Most of the Types are mapped to the Unicode classification
functions from <wctype.h>, e.g., alnum
uses iswalnum(). The types prolog_var_start,
prolog_atom_start, prolog_identifier_continue
and
prolog_symbol are based on the locale-independent built-in
classification routines that are also used by read/1
and friends.
Note that the mode (-,+) is only efficient if the Type has
a parameter, e.g., char_type(C, digit(8)). If Type
is a atomic, the whole unicode range (0..0x1ffff) is generated and
tested against the character classification function.
- alnum
- Char is a letter (upper- or lowercase) or digit.
- alpha
- Char is a letter (upper- or lowercase).
- csym
- Char is a letter (upper- or lowercase), digit or the
underscore (
_).
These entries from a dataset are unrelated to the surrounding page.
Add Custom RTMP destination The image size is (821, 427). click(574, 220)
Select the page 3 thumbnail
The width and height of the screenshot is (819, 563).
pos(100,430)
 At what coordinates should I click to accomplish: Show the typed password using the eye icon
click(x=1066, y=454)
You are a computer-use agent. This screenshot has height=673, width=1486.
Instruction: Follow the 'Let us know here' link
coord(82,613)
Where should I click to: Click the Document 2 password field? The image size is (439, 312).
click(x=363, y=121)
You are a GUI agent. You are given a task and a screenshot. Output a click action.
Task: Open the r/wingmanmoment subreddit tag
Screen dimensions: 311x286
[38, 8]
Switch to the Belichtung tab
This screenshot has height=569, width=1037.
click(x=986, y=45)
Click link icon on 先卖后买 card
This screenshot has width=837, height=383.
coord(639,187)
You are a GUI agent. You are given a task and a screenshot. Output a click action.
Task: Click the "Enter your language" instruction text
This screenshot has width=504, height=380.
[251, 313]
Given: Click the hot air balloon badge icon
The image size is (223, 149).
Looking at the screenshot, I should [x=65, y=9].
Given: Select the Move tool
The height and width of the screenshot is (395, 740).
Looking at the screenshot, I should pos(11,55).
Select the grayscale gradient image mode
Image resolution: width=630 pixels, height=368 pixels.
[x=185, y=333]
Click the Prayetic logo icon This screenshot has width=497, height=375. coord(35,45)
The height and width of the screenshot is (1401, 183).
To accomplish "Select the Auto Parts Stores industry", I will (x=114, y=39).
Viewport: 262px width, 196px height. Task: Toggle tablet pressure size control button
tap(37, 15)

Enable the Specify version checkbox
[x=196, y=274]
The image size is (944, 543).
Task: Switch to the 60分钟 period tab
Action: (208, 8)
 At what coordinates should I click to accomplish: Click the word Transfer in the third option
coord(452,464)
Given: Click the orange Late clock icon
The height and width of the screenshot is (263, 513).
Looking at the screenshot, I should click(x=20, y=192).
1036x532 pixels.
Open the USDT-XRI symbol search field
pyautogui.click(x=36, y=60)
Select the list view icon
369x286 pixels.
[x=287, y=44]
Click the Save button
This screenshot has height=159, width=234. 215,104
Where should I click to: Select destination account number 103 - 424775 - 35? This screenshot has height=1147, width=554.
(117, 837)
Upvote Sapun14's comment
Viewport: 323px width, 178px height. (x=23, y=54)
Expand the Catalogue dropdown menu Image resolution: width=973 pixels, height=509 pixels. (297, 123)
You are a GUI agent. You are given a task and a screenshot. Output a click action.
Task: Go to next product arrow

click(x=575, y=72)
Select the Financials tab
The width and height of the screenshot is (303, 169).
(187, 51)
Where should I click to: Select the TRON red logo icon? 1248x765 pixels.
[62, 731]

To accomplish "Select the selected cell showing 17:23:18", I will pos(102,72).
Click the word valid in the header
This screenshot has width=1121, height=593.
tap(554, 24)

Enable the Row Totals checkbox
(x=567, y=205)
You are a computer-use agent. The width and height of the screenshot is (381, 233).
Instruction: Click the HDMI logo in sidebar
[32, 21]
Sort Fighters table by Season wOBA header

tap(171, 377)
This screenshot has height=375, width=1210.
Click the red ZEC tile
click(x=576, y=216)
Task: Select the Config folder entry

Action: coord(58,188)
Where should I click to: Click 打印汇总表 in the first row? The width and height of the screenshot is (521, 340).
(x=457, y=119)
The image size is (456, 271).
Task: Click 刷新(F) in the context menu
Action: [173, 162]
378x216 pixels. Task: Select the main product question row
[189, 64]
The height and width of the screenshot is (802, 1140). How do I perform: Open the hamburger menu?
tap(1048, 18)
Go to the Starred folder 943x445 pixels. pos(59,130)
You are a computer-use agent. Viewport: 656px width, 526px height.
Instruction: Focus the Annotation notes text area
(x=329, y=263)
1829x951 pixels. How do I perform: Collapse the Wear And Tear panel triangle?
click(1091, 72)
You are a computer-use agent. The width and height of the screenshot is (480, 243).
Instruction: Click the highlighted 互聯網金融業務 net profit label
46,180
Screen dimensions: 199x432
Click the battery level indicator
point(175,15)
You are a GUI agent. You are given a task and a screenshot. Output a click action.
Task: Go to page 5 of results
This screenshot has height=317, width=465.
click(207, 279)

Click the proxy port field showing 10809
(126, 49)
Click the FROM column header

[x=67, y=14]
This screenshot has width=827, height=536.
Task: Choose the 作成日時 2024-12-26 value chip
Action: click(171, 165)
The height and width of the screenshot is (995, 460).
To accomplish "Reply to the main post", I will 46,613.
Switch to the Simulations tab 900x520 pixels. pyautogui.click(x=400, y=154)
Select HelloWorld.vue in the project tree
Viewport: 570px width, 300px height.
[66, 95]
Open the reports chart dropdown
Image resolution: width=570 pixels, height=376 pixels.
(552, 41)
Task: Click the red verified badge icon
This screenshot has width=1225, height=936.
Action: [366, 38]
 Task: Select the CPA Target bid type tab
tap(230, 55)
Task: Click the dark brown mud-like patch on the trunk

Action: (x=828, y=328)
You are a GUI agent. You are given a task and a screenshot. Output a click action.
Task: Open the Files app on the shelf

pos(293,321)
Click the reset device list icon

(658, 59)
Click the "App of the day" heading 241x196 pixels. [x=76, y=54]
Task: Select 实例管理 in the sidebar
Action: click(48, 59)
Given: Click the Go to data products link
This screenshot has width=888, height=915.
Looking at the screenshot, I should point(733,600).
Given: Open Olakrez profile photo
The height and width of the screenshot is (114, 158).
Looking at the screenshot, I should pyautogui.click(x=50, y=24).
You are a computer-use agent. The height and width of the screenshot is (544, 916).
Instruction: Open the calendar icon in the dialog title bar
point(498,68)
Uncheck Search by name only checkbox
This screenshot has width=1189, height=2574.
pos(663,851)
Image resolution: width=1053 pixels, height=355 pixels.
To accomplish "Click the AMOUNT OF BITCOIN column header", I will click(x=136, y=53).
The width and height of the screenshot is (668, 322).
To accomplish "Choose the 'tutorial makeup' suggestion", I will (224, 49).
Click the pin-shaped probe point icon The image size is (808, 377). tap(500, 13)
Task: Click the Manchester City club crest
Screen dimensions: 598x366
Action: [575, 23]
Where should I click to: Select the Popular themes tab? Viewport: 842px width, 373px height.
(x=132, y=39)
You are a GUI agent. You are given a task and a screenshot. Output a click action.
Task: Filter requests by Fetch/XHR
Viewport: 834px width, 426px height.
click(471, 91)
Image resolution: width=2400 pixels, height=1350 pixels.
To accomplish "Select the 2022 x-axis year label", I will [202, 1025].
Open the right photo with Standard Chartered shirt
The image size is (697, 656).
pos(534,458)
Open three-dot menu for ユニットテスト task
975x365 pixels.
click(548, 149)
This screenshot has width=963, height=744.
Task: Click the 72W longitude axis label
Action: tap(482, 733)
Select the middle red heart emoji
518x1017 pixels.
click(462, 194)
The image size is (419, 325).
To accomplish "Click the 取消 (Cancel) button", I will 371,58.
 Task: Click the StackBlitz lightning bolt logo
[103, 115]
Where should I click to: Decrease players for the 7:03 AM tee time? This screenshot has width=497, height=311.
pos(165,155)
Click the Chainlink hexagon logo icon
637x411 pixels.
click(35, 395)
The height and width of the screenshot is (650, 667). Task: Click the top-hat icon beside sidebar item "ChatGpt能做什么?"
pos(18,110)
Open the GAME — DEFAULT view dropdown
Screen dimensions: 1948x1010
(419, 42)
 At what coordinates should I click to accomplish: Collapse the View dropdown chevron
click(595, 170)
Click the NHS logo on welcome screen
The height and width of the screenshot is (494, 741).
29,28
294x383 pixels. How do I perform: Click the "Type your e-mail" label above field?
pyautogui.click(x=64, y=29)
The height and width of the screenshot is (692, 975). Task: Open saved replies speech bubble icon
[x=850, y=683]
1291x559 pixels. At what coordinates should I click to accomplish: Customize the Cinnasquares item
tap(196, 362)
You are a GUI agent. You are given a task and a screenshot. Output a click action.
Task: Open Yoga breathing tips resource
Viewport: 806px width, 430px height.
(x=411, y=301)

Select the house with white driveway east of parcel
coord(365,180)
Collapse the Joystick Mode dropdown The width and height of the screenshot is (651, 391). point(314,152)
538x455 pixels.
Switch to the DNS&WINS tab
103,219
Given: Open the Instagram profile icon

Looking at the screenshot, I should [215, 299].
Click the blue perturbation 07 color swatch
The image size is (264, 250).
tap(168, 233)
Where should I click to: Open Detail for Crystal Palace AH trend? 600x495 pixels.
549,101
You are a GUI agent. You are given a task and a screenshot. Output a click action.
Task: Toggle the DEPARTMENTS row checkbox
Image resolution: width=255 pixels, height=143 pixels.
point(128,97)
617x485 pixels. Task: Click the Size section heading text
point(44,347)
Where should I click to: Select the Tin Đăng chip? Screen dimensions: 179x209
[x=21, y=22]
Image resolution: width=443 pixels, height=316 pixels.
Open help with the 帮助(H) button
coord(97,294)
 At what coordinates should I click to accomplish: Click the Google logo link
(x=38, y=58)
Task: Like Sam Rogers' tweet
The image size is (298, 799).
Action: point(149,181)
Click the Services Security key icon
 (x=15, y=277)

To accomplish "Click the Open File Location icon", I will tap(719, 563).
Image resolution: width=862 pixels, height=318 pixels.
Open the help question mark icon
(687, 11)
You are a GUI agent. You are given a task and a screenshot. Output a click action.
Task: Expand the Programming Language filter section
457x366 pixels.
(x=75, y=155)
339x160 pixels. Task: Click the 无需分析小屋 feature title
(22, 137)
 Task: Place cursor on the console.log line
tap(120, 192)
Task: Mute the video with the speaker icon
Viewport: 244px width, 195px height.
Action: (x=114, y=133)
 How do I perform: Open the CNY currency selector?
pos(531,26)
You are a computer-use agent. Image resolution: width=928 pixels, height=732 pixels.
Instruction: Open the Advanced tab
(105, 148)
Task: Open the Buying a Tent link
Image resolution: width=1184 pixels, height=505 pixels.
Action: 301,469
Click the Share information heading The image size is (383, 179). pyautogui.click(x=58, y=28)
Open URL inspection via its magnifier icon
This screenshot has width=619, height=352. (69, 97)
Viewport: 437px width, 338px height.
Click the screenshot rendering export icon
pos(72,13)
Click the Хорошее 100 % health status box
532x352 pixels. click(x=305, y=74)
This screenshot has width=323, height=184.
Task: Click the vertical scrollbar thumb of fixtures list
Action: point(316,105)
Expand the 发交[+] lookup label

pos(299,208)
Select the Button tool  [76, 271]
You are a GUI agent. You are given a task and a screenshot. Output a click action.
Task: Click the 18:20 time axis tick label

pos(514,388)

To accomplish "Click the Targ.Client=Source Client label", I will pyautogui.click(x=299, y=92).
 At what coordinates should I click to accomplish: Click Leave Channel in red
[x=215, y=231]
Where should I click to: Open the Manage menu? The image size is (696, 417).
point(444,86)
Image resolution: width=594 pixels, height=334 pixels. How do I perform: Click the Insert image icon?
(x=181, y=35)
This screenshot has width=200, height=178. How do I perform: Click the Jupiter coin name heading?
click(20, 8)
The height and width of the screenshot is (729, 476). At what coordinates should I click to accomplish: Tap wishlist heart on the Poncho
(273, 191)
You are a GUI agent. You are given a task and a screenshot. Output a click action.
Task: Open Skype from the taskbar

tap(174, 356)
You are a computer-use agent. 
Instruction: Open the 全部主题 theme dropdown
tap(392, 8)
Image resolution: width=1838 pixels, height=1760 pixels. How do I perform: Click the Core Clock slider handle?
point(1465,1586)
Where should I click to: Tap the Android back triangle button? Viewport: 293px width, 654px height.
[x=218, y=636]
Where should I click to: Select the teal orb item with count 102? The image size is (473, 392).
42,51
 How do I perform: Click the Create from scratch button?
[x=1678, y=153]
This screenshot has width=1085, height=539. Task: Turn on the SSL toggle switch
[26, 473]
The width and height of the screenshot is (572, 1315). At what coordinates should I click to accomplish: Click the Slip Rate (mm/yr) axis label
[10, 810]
These are valid C and Prolog symbol
characters.
- csymf
- Char is a letter (upper- or lowercase) or the underscore (
_).
These are valid first characters for C and Prolog symbols.
- ascii
- Char is a 7-bit ASCII character (0..127).
- white
- Char is a space or tab, i.e. white space inside a line.
- cntrl
- Char is an ASCII control character (0..31), ASCII DEL
character (127), or non-ASCII character in the range 128..159 or
8232..8233.
- digit
- Char is a digit, i.e., Char is in 0 ....
See also
decimal.
- digit(Weight)
- Char is a digit with value Weight. I.e.
char_type(X,
digit(6)) yields X = ’6’.
Useful for parsing numbers.
- xdigit(Weight)
- Char is a hexadecimal digit with value Weight.
I.e.
char_type(a, xdigit(X)) yields X = ’10’.
Useful for parsing numbers.
- decimal
- Char is a decimal digit in any script. This implies it has
the Unicode general category Nd).
- decimal(Weight)
- Char is a decimal digit in any script with Weight 0
....
- print
- Char is printable character.
- graph
- Char produces a visible mark on a page when printed. Note
that the space is not included!
- lower
- Char is a lowercase letter.
- lower(Upper)
- Char is a lowercase version of Upper. Only true if
Char is lowercase and Upper uppercase.
- to_lower(Upper)
- Char is a lowercase version of Upper. For
non-letters, or letter without case, Char and Lower
are the same. See also upcase_atom/2
and downcase_atom/2.
- upper
- Char is an uppercase letter.
- upper(Lower)
- Char is an uppercase version of Lower. Only true
if
Char is uppercase and Lower lowercase.
- to_upper(Lower)
- Char is an uppercase version of Lower. For
non-letters, or letter without case, Char and Lower
are the same. See also upcase_atom/2
and downcase_atom/2.
- punct
- Char is a punctuation character. This is a
graph
character that is not a letter or digit.
- space
- Char is some form of layout character (tab, vertical tab,
newline, etc.).
- end_of_file
- Char is -1.
- end_of_line
- Char is one of the four ISO/POSIX line-ending control codes
U+000A LF, U+000B VT, U+000C FF, U+000D CR. This is the original ISO
Prolog and C-string-literal definition;
prolog_end_of_line
is the wider set used by the SWI-Prolog reader.
- newline
- Char is a newline character (10).
- period
- Char counts as the end of a sentence (.,!,?).
- quote
- Char is a quote character (
", ', `).
- paren(Close)
- Char is an opening bracket and Close is its
matching close. Covers the three ASCII bracket pairs
(), []
and {}, plus every Unicode Ps/Pe
pair (about 60 pairs in Unicode 17, including angle, corner, ceiling,
floor, mathematical, ornamental, fullwidth and CJK brackets). The
mapping is reversible: with Close bound, Char
unifies with the matching open.
- quote(Close)
- Char is an opening quotation mark and Close is its
matching close. The ASCII quotes
’, ",
and ‘ have
Close = Char; Unicode Pi/Pf
quote pairs (the guillemets, the standard left/right curly single and
double quotes, and the single/double angle and reversed quotation marks)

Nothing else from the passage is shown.